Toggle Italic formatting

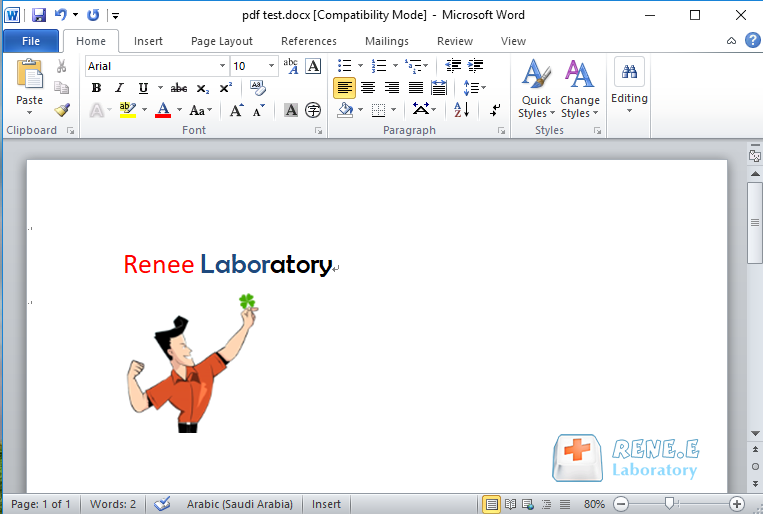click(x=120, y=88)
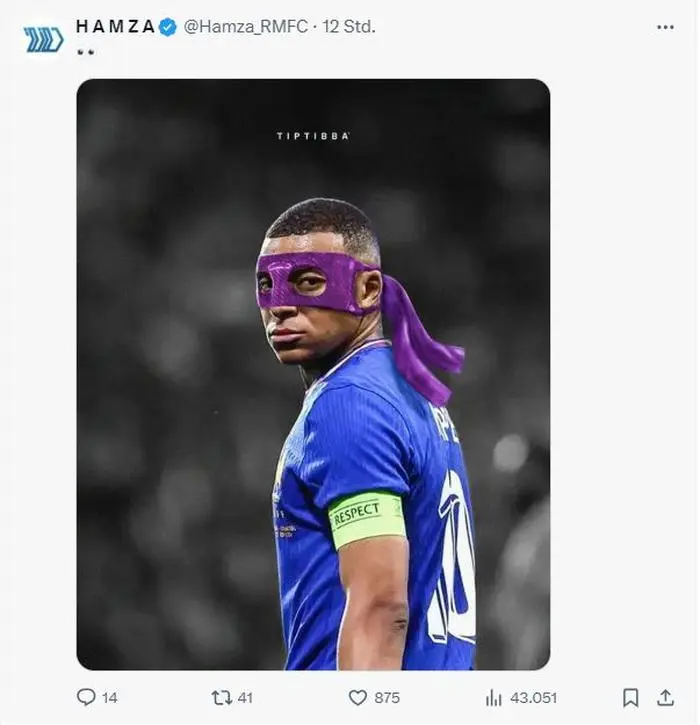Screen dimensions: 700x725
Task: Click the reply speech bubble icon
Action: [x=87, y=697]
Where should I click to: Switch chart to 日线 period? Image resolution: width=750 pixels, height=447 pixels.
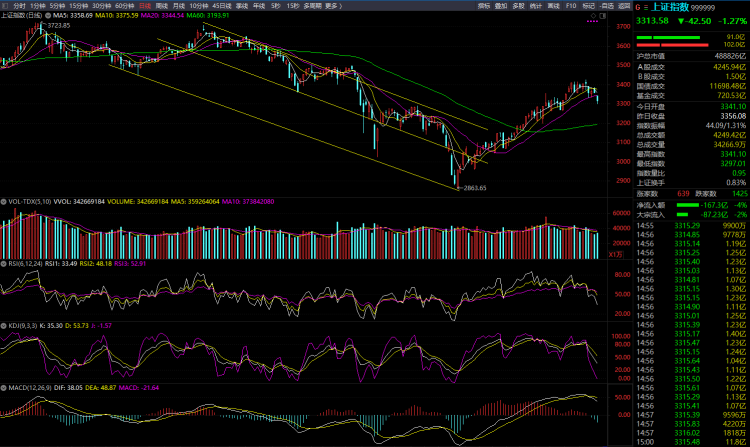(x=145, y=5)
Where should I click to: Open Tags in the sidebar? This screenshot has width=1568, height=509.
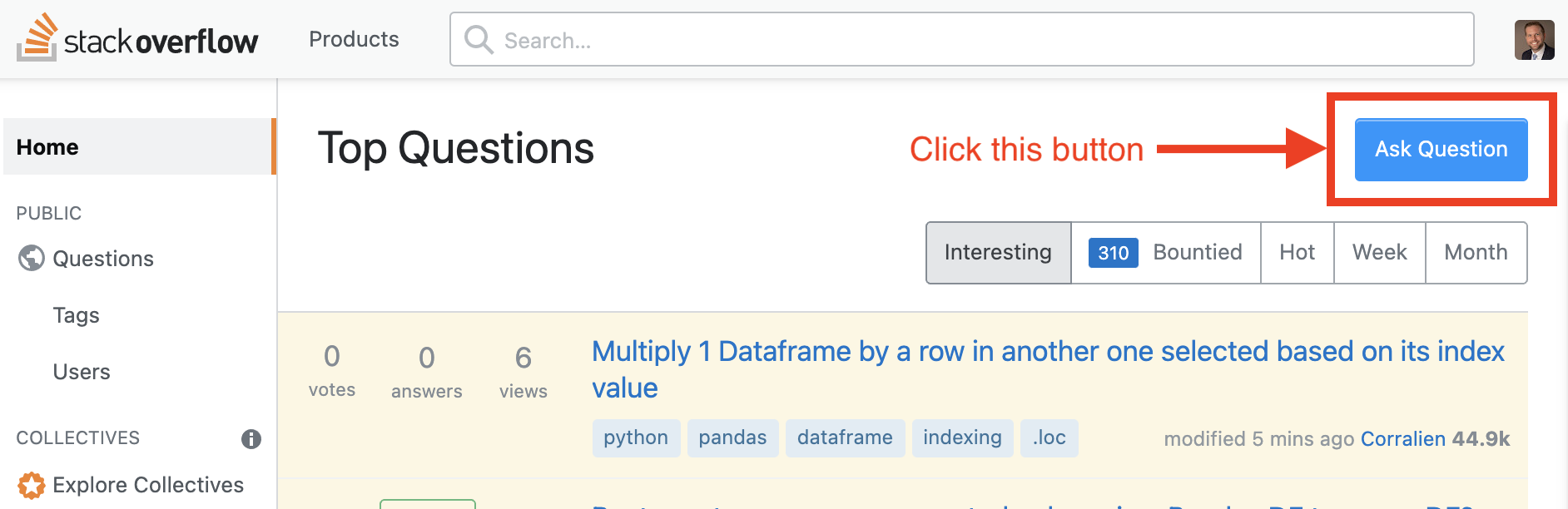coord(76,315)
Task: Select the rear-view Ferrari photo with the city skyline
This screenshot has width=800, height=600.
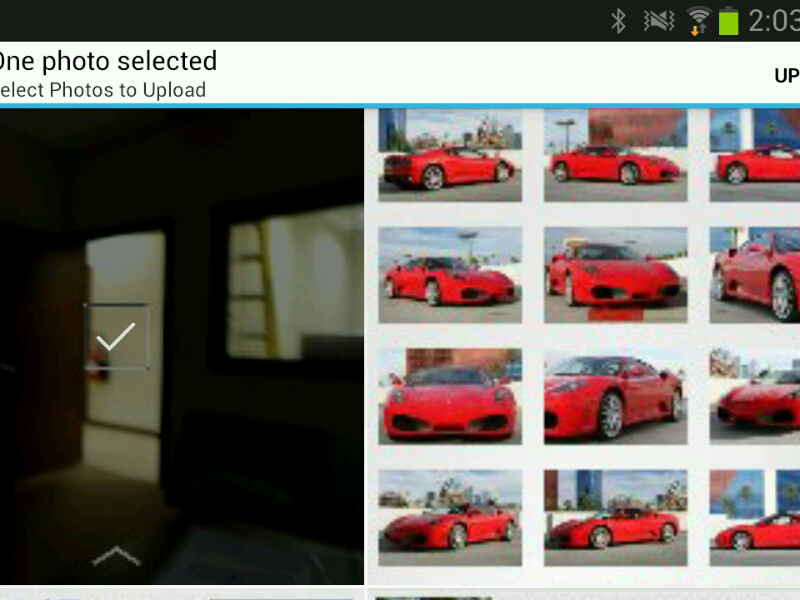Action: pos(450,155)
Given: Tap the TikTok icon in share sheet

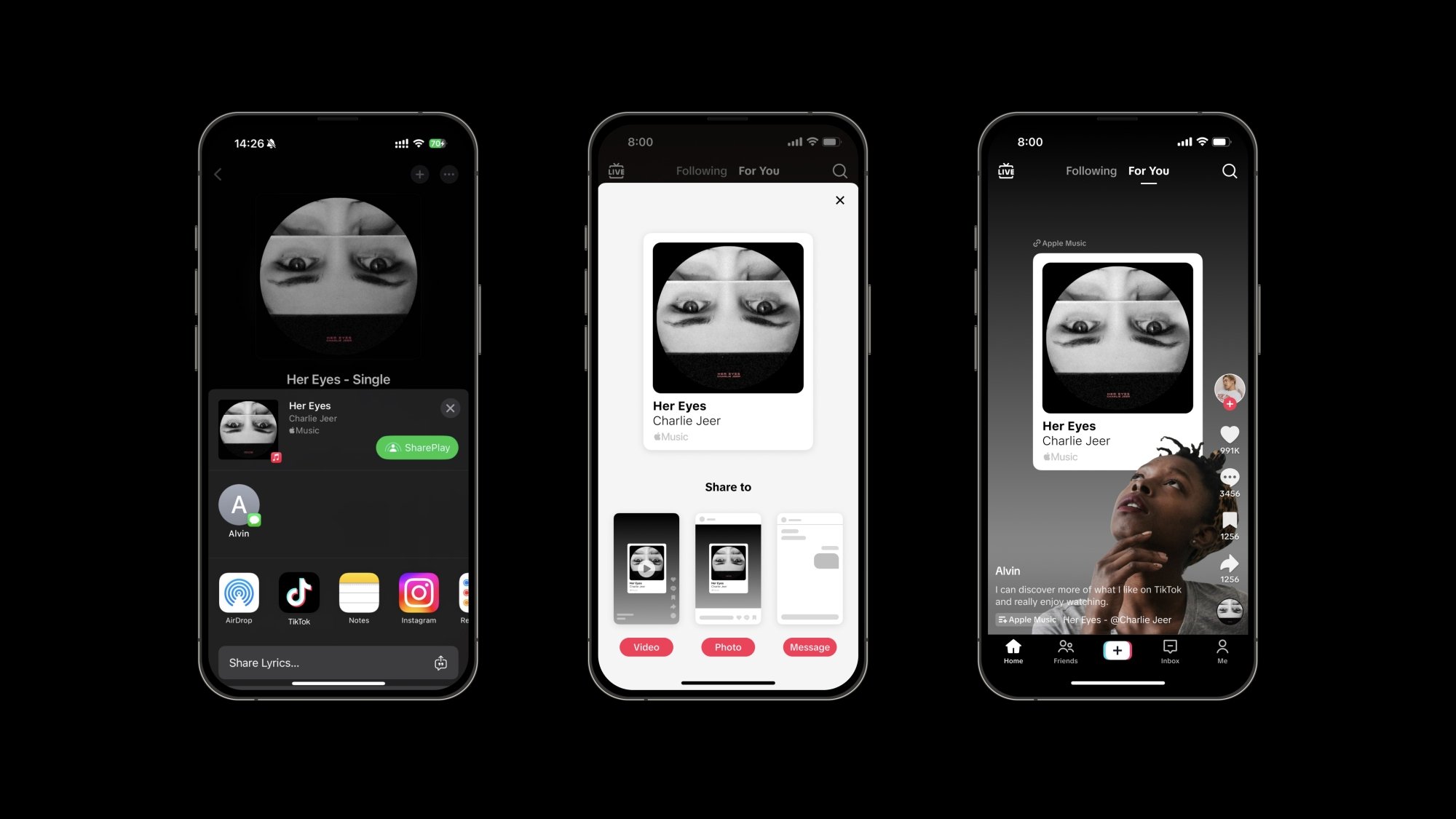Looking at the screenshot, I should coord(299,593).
---
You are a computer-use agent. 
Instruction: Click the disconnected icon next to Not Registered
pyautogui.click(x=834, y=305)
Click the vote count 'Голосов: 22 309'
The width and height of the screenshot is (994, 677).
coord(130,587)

> [Brief]: Look above and copy only the lines from the one holding "Toggle Italic formatting" to the one holding "Task: Select the", both included, exactly, minus the pictures.

> [Output below]:
Toggle Italic formatting

click(x=120, y=88)
Screen dimensions: 700x725
Task: Click the reply speech bubble icon
Action: [x=87, y=697]
Where should I click to: Switch chart to 日线 period? Image resolution: width=750 pixels, height=447 pixels.
(x=145, y=5)
Where should I click to: Open Tags in the sidebar? This screenshot has width=1568, height=509.
coord(76,315)
Task: Select the rear-view Ferrari photo with the city skyline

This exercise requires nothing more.